レッドハリケーンズは、10分過ぎから好ディフェンスで相手陣へ攻め入った。FLヴィンピー・ファンデルヴァルト、途中出場のSOマーティ・バンクスのビッグタックルで好機を作る。18分にはバンクスのPGで16-14と逆転した。
その直後、リスタートのキックオフボールを落球したピンチからすぐにトライを奪われ(NO8グラント・ハッティング)逆転されるも、直後にはラインアウトから攻め、FBトム・マーシャルのトライ、バンクスのゴールで23-19とする。
さらに5分後にはPGを追加して26-19とした。
さらに、残り約10分の中で同点、勝ち越し、そして逆転とスコアは動き続けたから、ファンの腰は浮きっぱなしだった。
神戸製鋼は後半30分、ラインアウトからの攻撃でゴール前へ迫り、途中出場のSOアーロン・クルーデンがインゴールにキックを転がす。それをFB山中亮平が押さえた。ゴールも決まり26-26とした。
その直後のリスタートのキックオフから、NTTドコモも果敢に攻め続けた。フェーズを重ねてノットロールアウェイを誘う。後半34分、バンクスのPGで勝ち越す(29-26)。
残り約5分、NTTドコモはほとんどの時間、ボールを手にし続けた。
反則をしても神戸製鋼のPKが外に出ず、攻撃に転じる。勝利に限りなく近づいた。本当に、あと少しだった。
神戸製鋼の逆転劇は、残り1分を切ったところから始まった。
NTTドコモの重ねるフェーズアタックの途中でボールに絡み、オーバー・ザ・トップを誘う。
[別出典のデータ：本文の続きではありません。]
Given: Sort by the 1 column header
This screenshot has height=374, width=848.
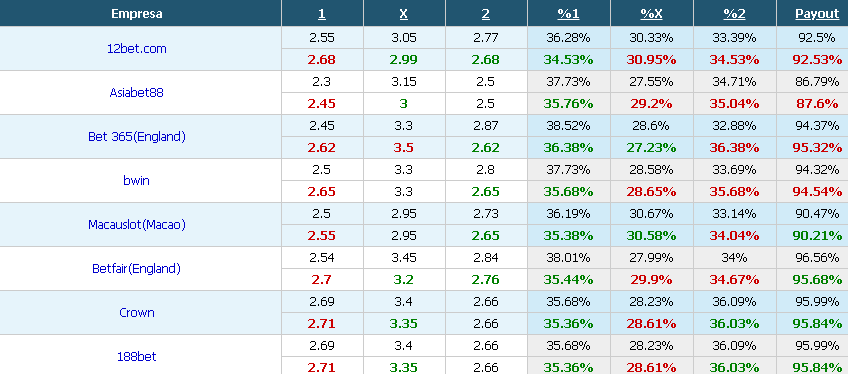Looking at the screenshot, I should 322,14.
それをきっかけに相手ゴール前にPKを蹴り込み、最後はモールから途中出場のHO松岡賢太がトライラインに飛び込んだ(ファイナルスコアは31-29で神戸製鋼の勝利)。
ルーキーで殊勲のトライを挙げた松岡は、「初トライがチームの勝利に結びついて良かった」と笑顔を見せた。
「プレッシャーを感じる場面でしたが、リザーブに入った時から、必ずああいう状況でスローすることがあると予測して練習をしてきたので自信を持って投げました」
モールの最後尾で状況を見つめ、機を見て飛び込んだ。
試合終了と同時に、両チームに大きな拍手が送られた。
惜しくも敗れたNTTドコモのバンクスは、「昨年大敗していた試合にも出ていた」と回想し、こんなことを言った。
「勝てると思ったし、勝ったと思った。それでも負けて悔しいけど、終わった瞬間、(チームの進化を感じていたので)喜んでいいのかどうか分からなかった。涙が出そうだった」
この試合の結果により、神戸製鋼のホワイトカンファレンス2位と、NTTドコモの3位が決まった。
レッドハリケーンズが本当に変わったと確信できた80分だった。